In Defense of Compatibilism: A Response to Edwards and Coyne
written by Ben Burgis at the quillette website
My point though [expressed over and again] is that what matters far more is that we cannot seem to pin down with any degree of finality whether what we think matters here in and of itself is merely the embodiment of the psychological illusion of free will imparted to us by a brain wholly compelled by the laws of matter sustaining the only possible reality or in fact it matters precisely because we can choose among actual options that it either does or does not.
And then the part where, given human autonomy, some insist others deserve to be punished for behaviors that still others insist they should be rewarded for. And the part where those like me argue that what we come to believe others deserve is not within the reach of philosophers or ethicists but instead is embodied only in subjective points of view rooted in dasein and ever subject to change given new experiences in a world awash in contingency, chance and change.
Here we go again. Yes, we can “choose” to justify punishing violent criminals. But only in the same way that men and women “choose” to become violent criminals in the first place: because they were never able not to. What’s deemed important or not important is no less subsumed in the only possible world.
The laws of nature that caused the plague are the same laws that cause some to get infected by it that cause others to isolate them. How, in a wholly determined universe, does anyone or anything become an exception?
That’s that part that [compelled or not[ eludes me.

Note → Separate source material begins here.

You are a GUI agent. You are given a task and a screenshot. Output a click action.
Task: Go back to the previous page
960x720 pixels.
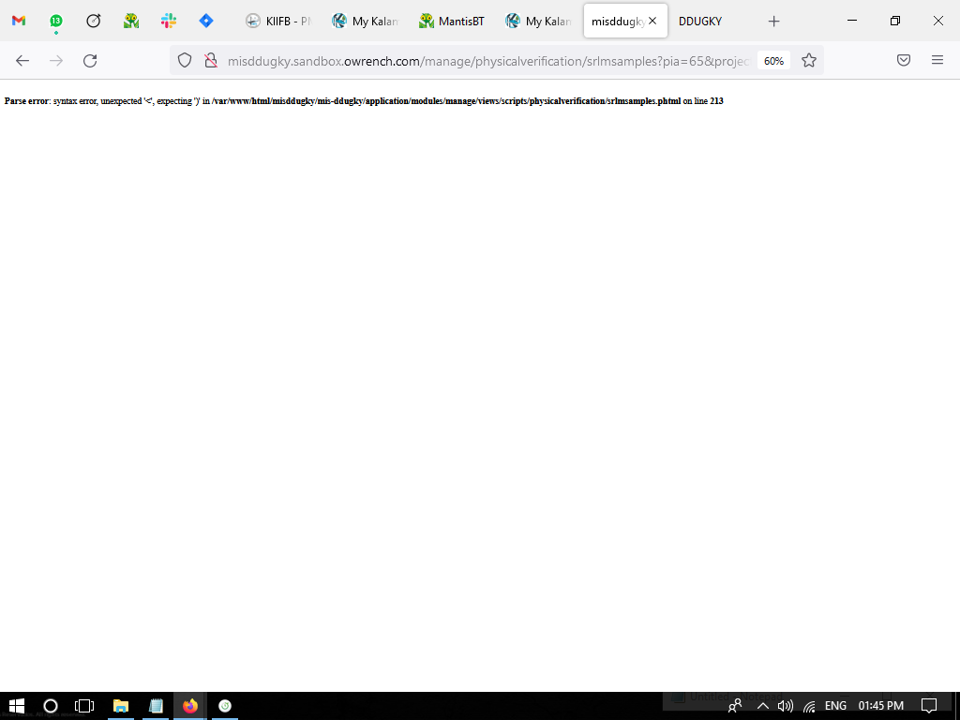(23, 61)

Instead, arguments like this…
…are made given what I presume to be the frame of mind that those who embrace free will would propose. Nothing is not made sense of other than as it can only be made sense of. Whether it’s human interactions involving crime or the plague doesn’t change that for me. The is/ought world of human value judgments is just another manifestation of the either/or world to nature. All the dominoes fall wholly in sync with nature’s “design”.
And yet clearly I have to acknowledge there are many very, very intelligent people who are able to think of compatibilism in a different way. So I would never rule out that the problem here is my own inability to grasp what they do about determinism.
Unlike, say, the objectivists here among us.